If we have a large (directed) graph $G$ and a smaller rooted tree $H$, what is the best known complexity for finding subgraphs of $G$ isomorphic to $H$? I am aware of results for subtree isomorphism where both $G$ and $H$ are trees and also where $G$ is planar or has bounded treewidth (and others) but not for this graph and tree case.
The question whether any fixed graph $H$ is an (induced) subgraph of $G$ is a first-order definable property, i.e., for every $H$ there is a formula $\varphi_H$ ($\psi_H$) such that $H$ is an (induced) subgraph of $G$ if and only if $G \models \varphi_H$ ($G\models\psi_H$).
It was formerly known that the model-checking problem is fixed-parameter tractable on classes of graphs that (locally) exclude a minor and on classes of (locally) bounded expansion. Recently, Grohe, Kreutzer and S. anounced an even more general meta-theorem, stating that every first-order property can be decided in almost linear time on nowhere dense classes of graphs.

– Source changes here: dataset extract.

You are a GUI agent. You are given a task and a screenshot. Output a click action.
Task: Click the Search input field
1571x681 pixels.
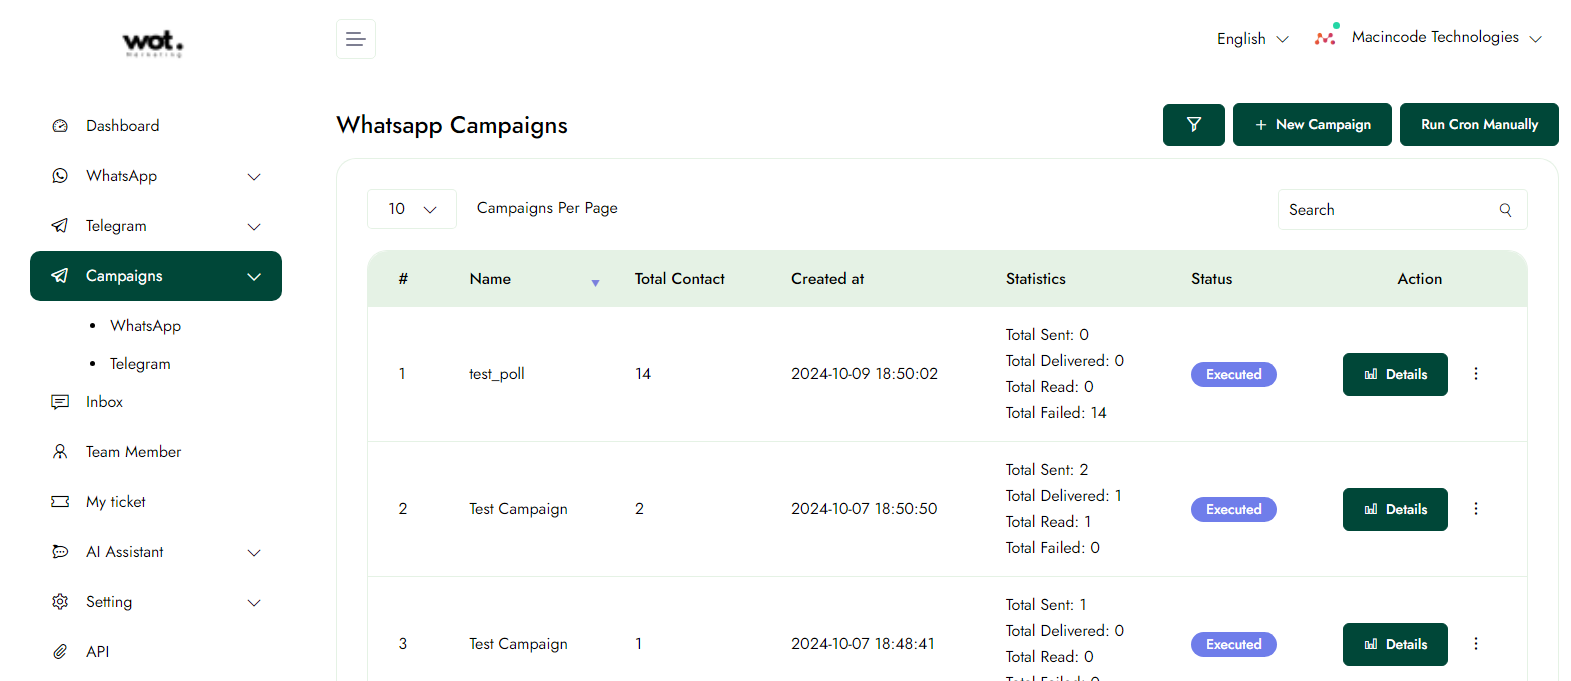coord(1385,210)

For your question this implies the following. Let $H$ be a fixed rooted tree. Then it can be decided in linear time whether $H$ is an (induced) subgraph of an input (directed or undirected) graph $G$ if $G$ is planar, or more generally is from a class that excludes a minor or from a class of bounded expansion. The problem can be decided in almost linear time if $G$ is from a class that locally excludes a minor or from a class of locally bounded expansion or most generally, $G$ is from a nowhere dense class of graphs.
It can be solved in randomized expected time $O(2^km)$ where $k$ is the size of the small directed tree to be found and $m$ is the number of edges of the large directed graph in which to find it. See Theorem 6.1 of Alon, N., Yuster, R., and Zwick, U. (1995). Color-coding. J. ACM 42(4): 844–856. Alon et al. also state that their algorithm can be derandomized but don't give the details for that part; I think the deterministic time may be a little larger, something more like $O(k!\,m)$.
You are probably looking for Marx,Pilipczuk work on parameterized complexity of Subgraph Isomorphism. Technically, it covers only undirected graphs, but I think you can adapt the hardness results for trees $H$ easily to rooted trees. The positive results relevant for your problem are already covered by the previous answers.